Material supplied »
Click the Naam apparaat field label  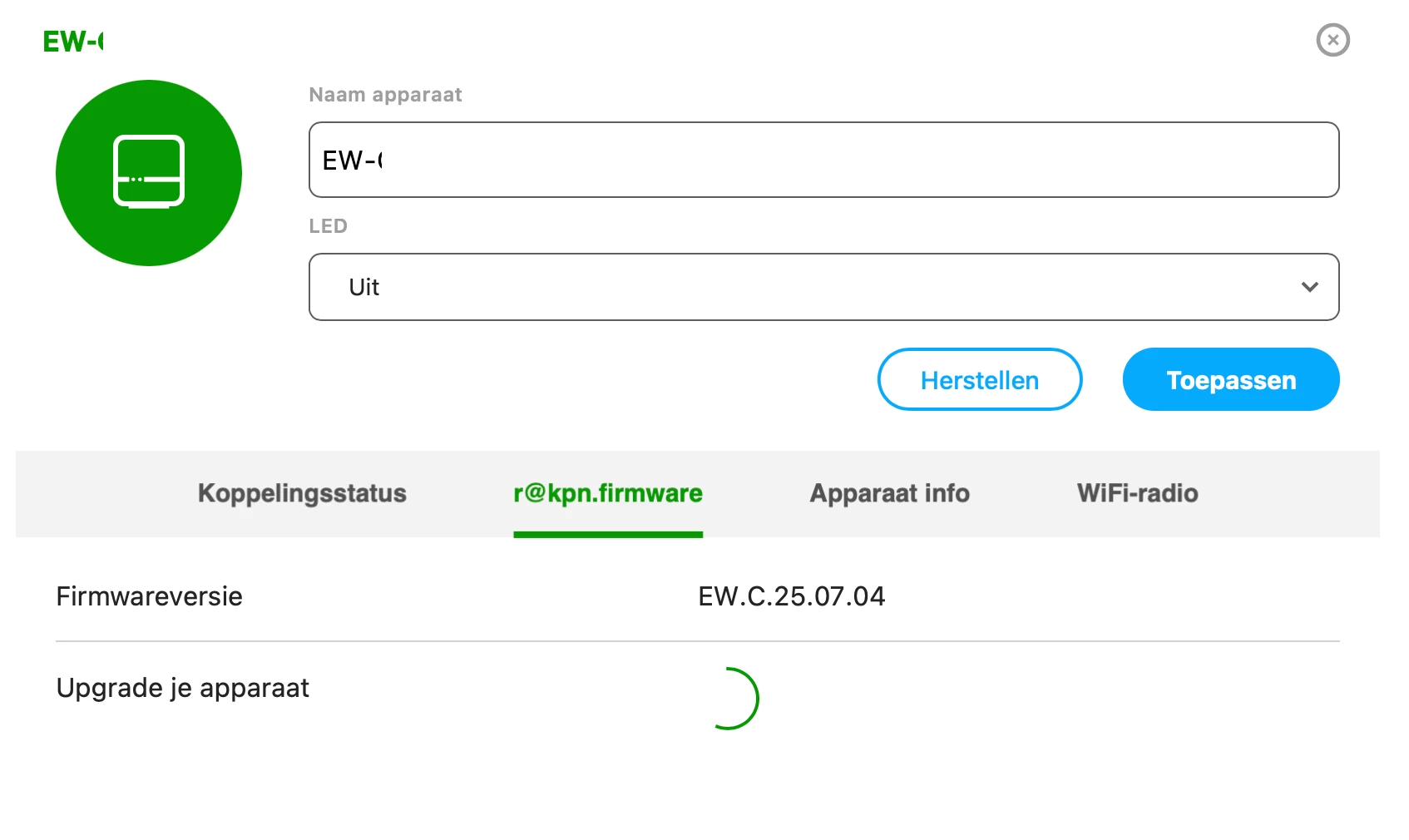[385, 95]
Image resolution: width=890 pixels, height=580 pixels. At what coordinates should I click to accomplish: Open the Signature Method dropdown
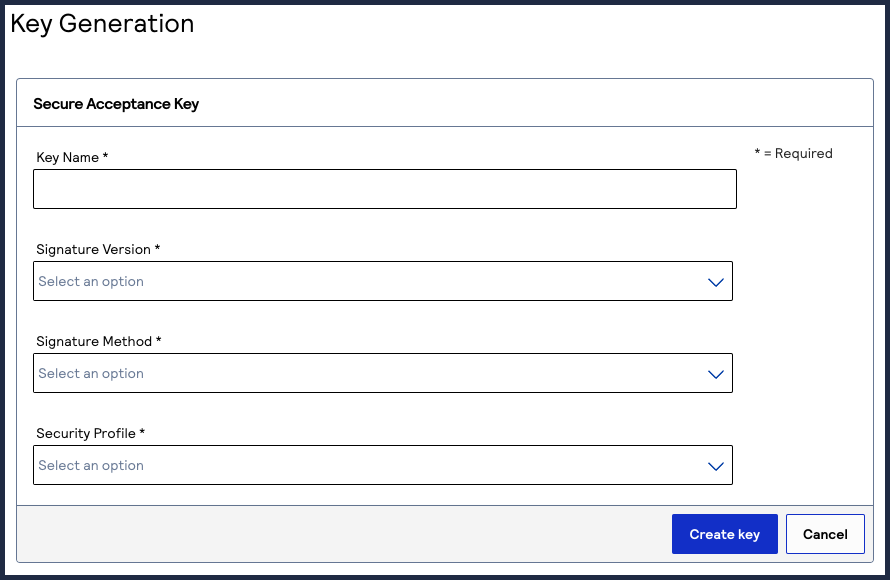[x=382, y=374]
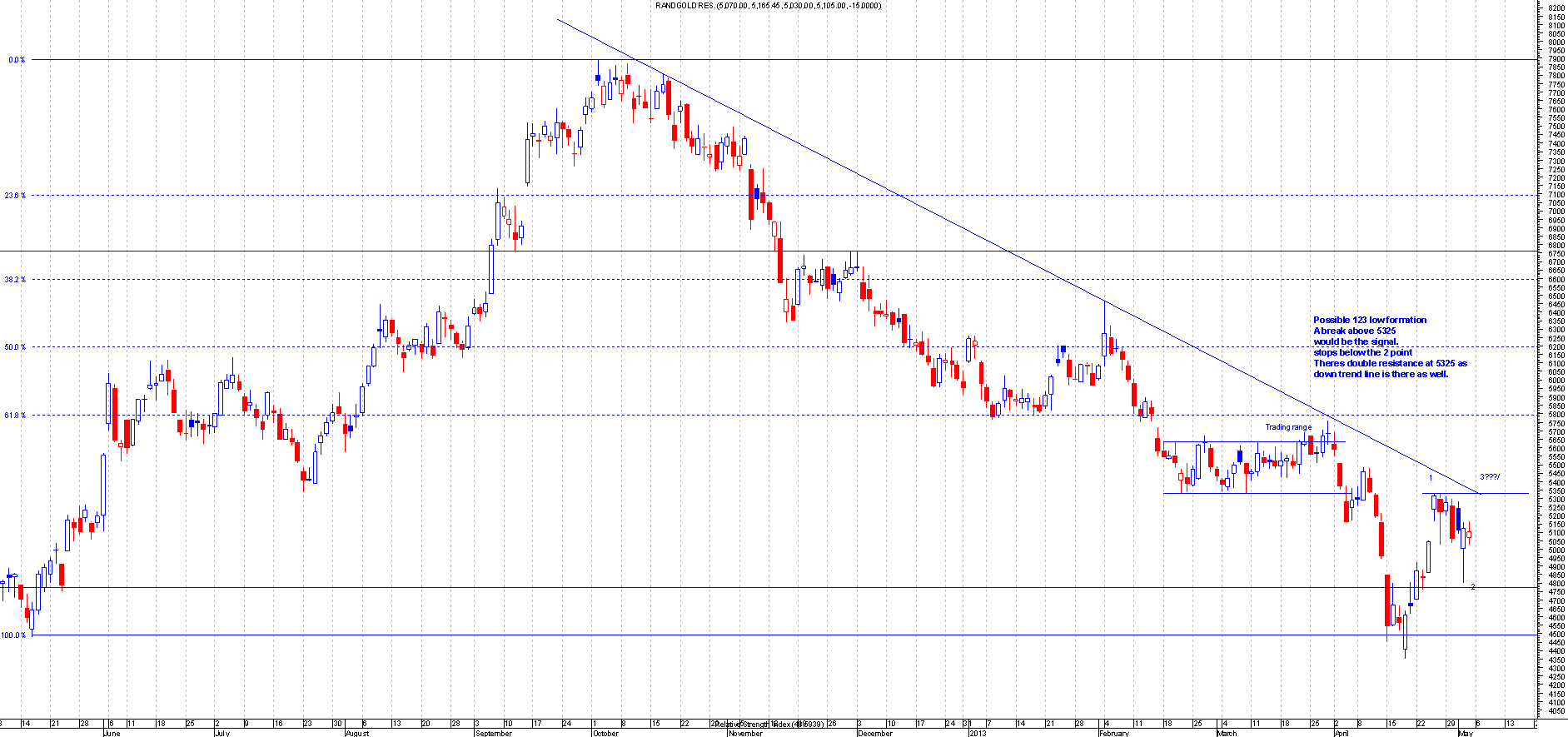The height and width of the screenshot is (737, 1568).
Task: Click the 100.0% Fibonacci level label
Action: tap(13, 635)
* * *
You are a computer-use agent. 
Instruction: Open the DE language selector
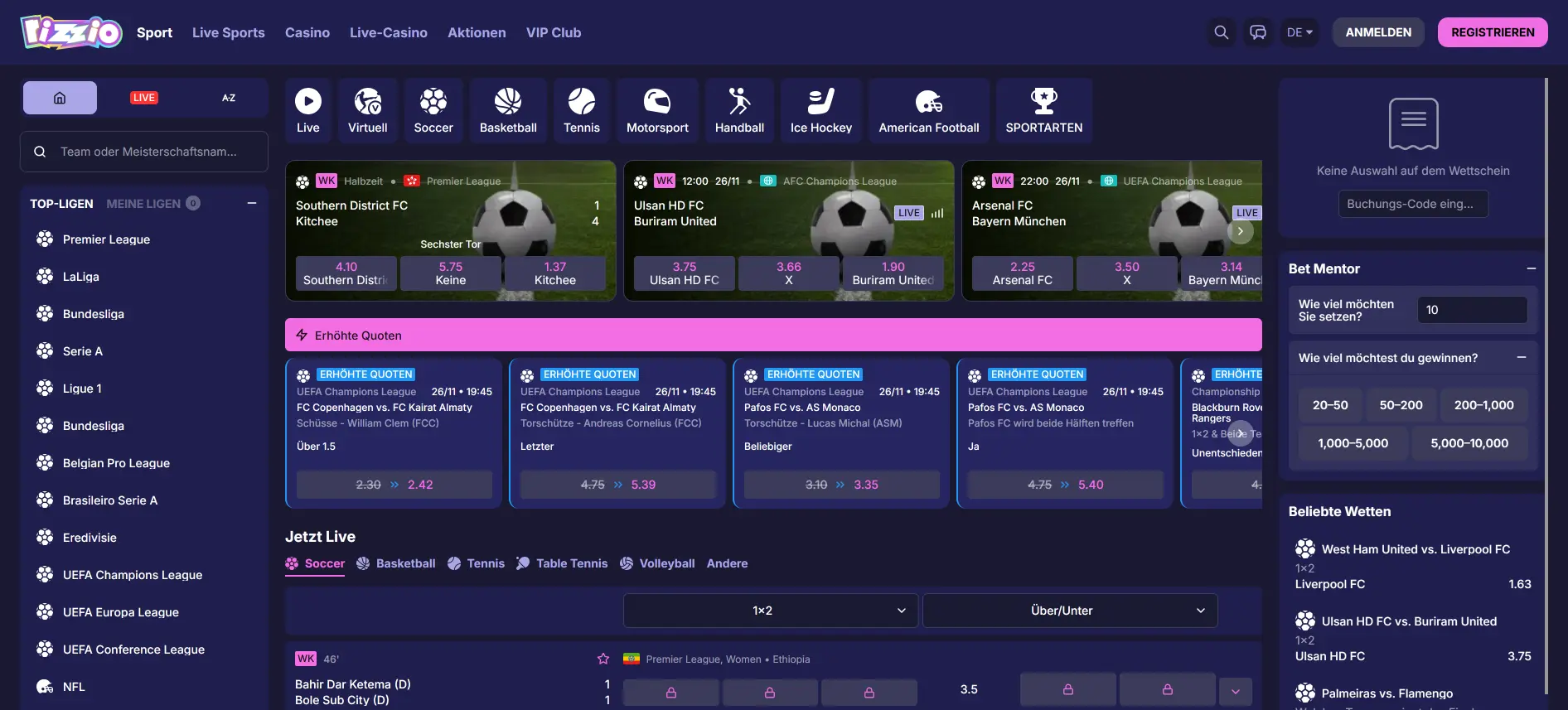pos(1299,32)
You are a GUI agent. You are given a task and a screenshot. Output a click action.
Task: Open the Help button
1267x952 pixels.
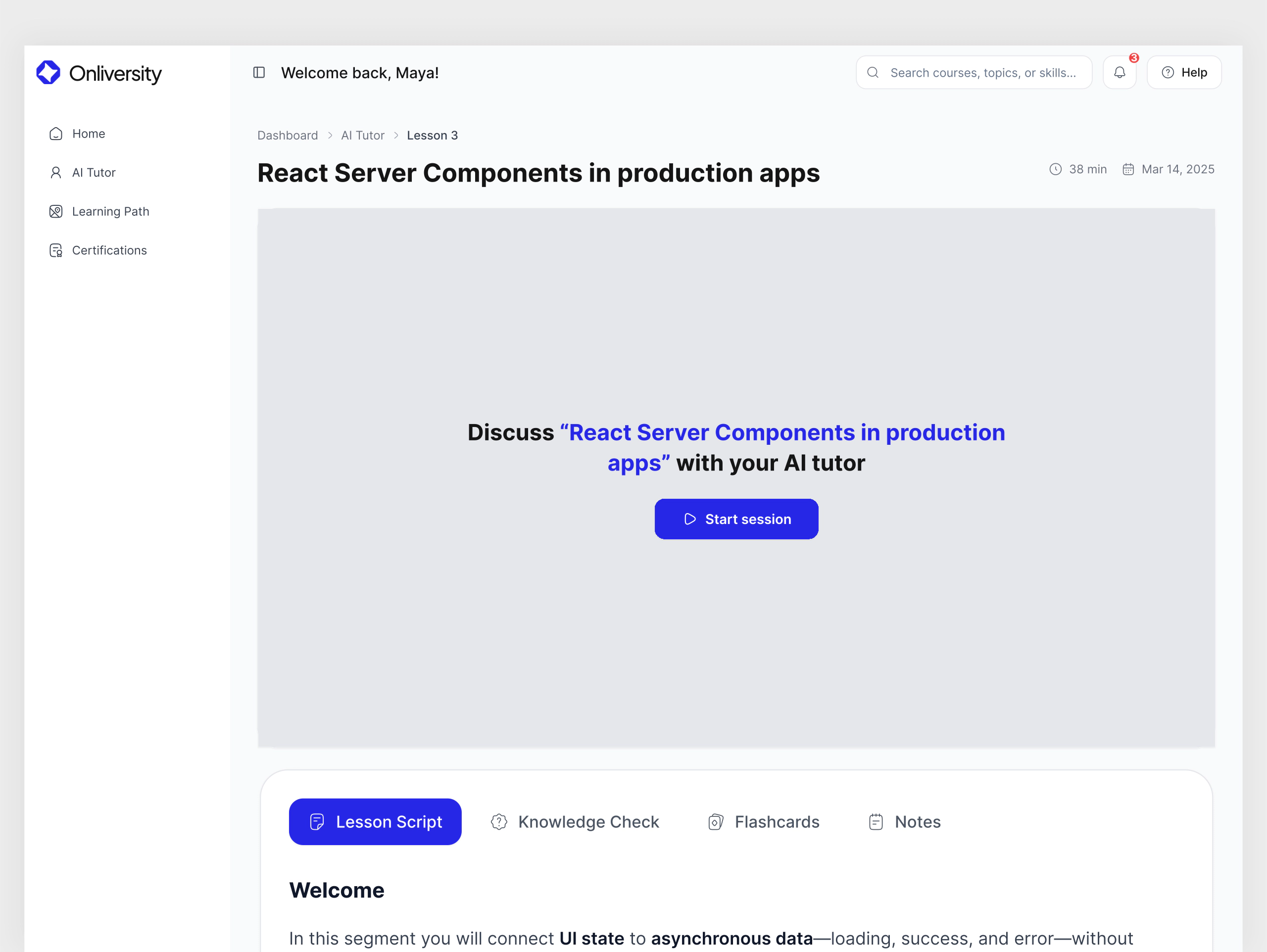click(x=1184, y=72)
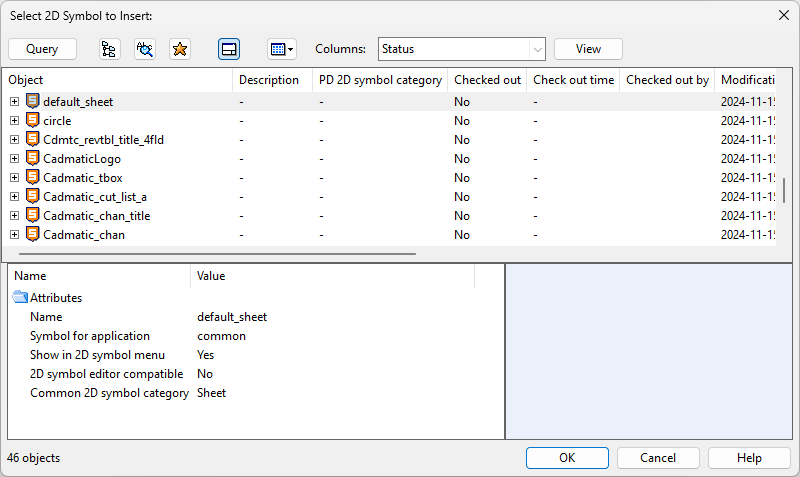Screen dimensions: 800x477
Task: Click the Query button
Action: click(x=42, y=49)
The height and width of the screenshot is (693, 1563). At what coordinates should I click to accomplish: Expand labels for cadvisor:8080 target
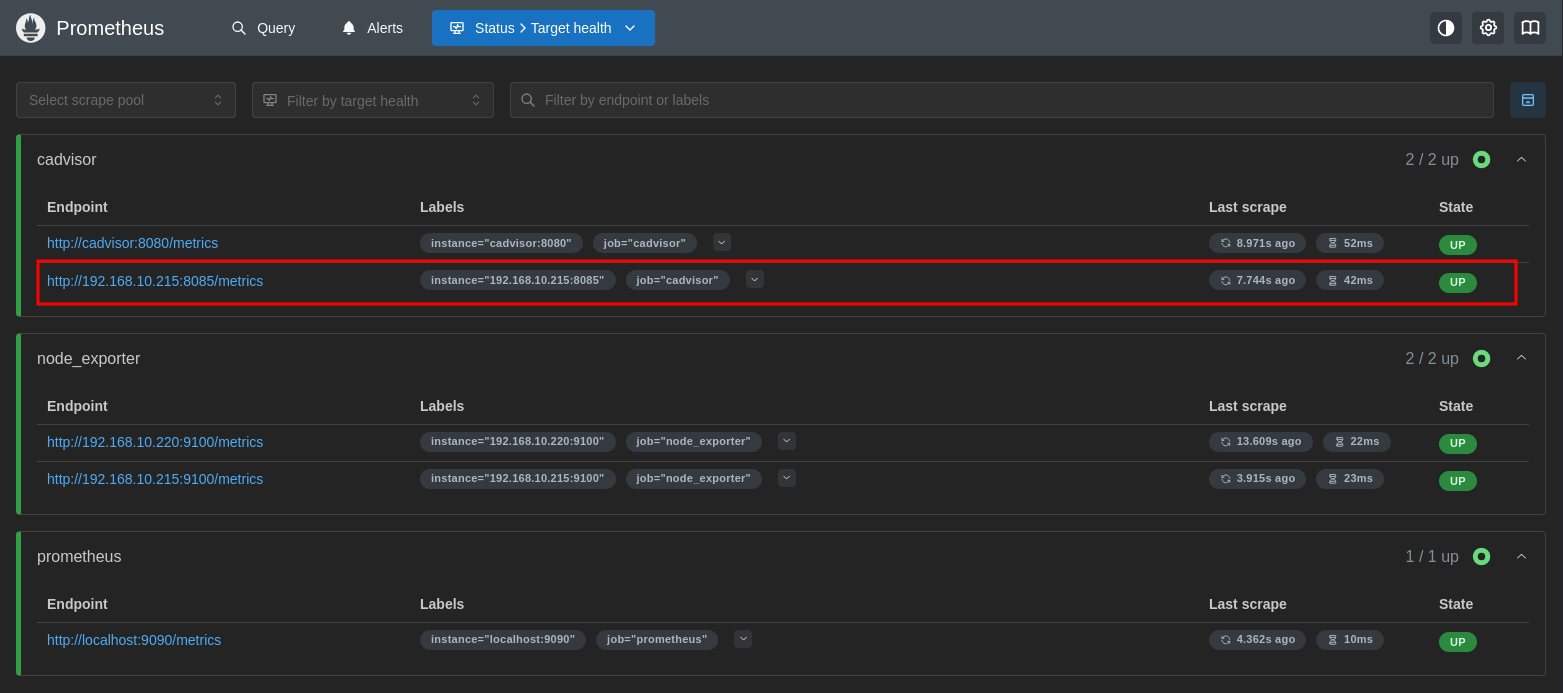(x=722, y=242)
* * *
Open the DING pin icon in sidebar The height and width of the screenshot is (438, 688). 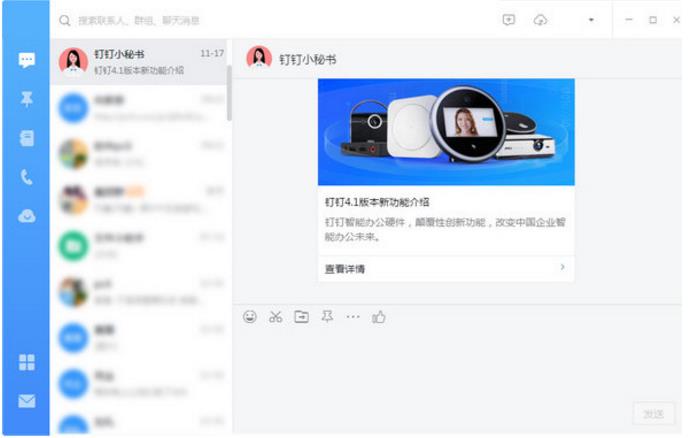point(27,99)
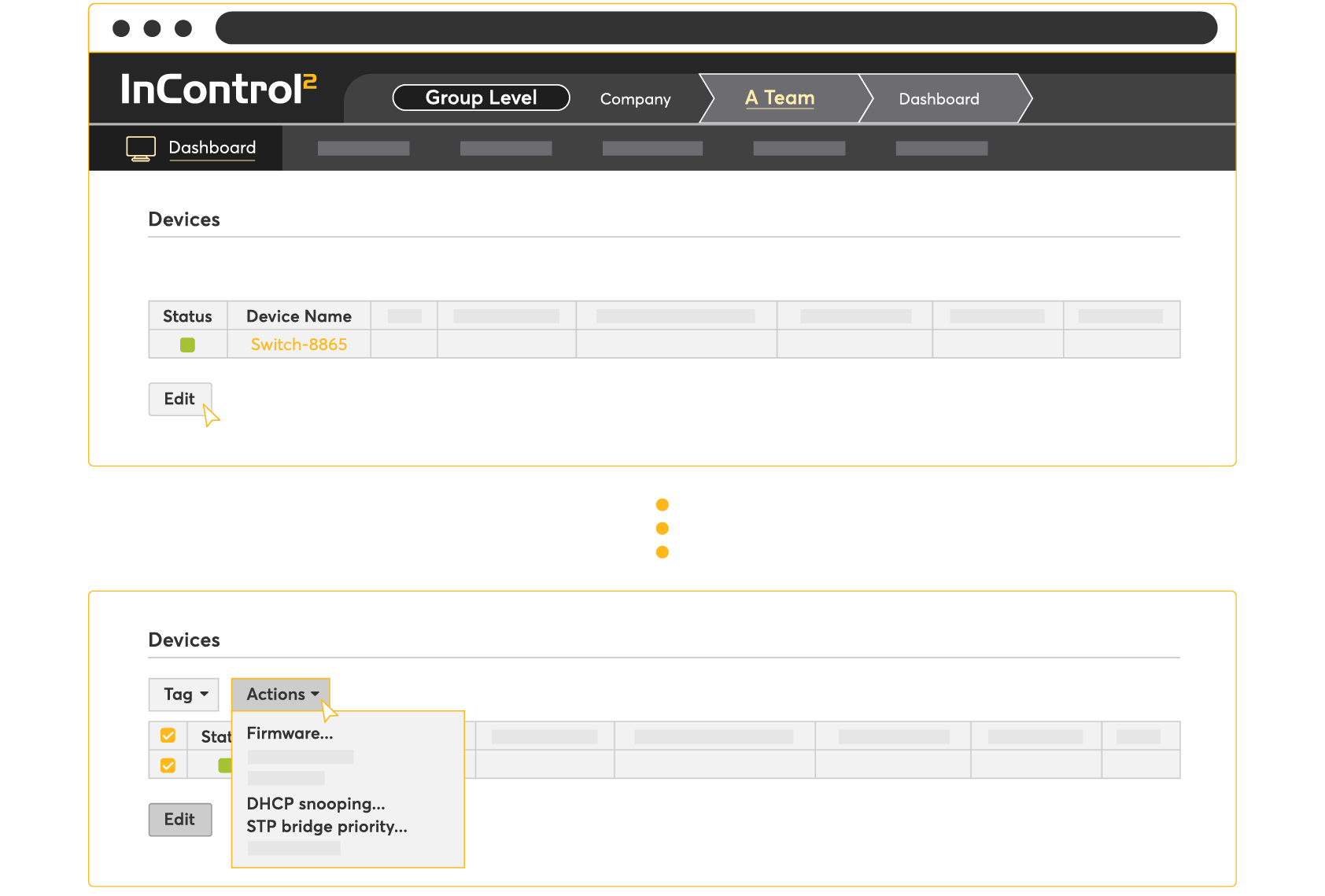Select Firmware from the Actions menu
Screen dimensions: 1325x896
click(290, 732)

Set problem »
Reproduce verbatim the entries above, starting at the line that contains "Image resolution: width=890" and ending at the line that contains "Action: tap(13, 635)", both lines included. Omit the pictures from your copy.

Solved exercise »
Image resolution: width=890 pixels, height=580 pixels. At what coordinates should I click to accomplish: Open the Signature Method dropdown
[x=382, y=374]
The height and width of the screenshot is (737, 1568).
Task: Click the 100.0% Fibonacci level label
Action: tap(13, 635)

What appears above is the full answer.